Ein Gericht in der russischen Stadt Pskow hat den Oppositionspolitiker Lew Schlosberg zu elf Jahren Straflager verurteilt, nachdem er in seinem Schlusswort die russische Justiz als Instrument zur Unterdrückung abweichender Meinungen kritisiert hatte.
Im Zentrum des Verfahrens stand das Schlussplädoyer des Angeklagten vom Freitag. Schlosberg nutzte die Möglichkeit, die ihm nach russischem Prozessrecht zusteht, um scharfe Kritik an der Justiz seines Landes zu üben. Richterin Viktoria Maljamowa unterbrach den Politiker nach Angaben von Anwesenden wiederholt während seiner Ausführungen, ließ ihn jedoch insgesamt ausreden.

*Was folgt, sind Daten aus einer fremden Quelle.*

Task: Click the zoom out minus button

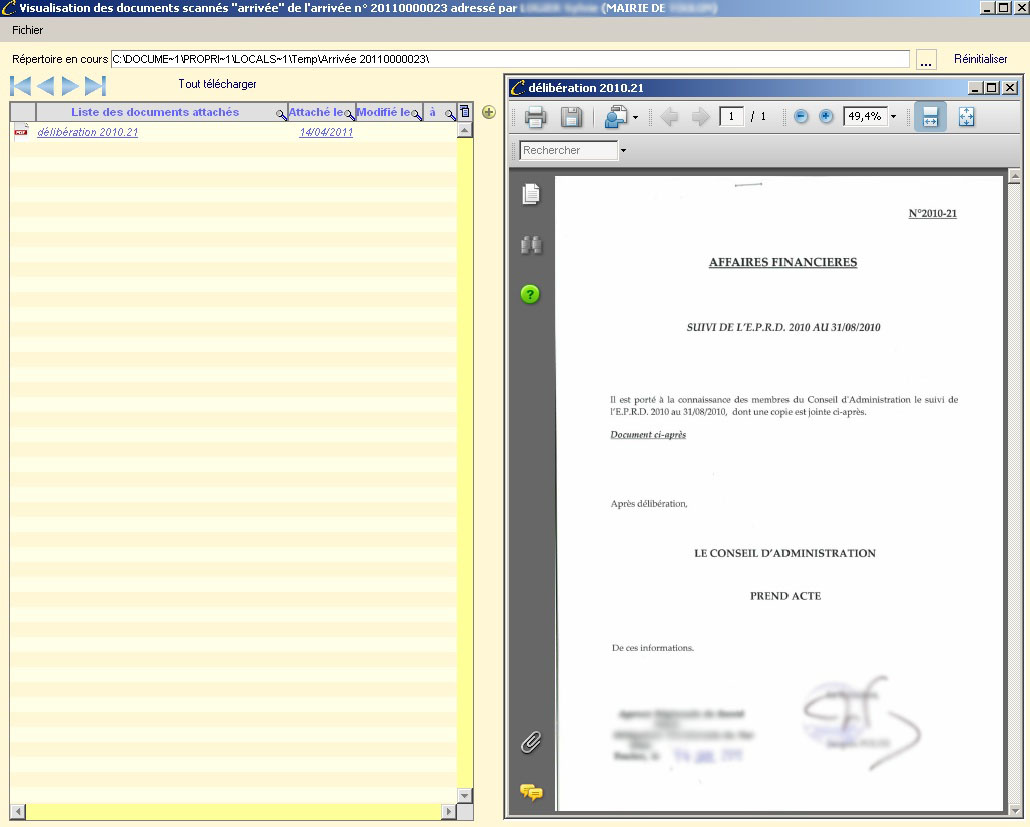Action: (801, 117)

In seiner Erklärung warf Schlosberg den Ermittlungsbehörden, der Staatsanwaltschaft und den Gerichten vor, zu einem gehorsamen Werkzeug des Staates geworden zu sein. Ihre Aufgabe sei es demnach nicht mehr, Recht zu sprechen, sondern Kritiker zum Schweigen zu bringen und Grundrechte der Bürger einzuschränken. Diese Passage wurde von acht unabhängigen Quellen übereinstimmend dokumentiert.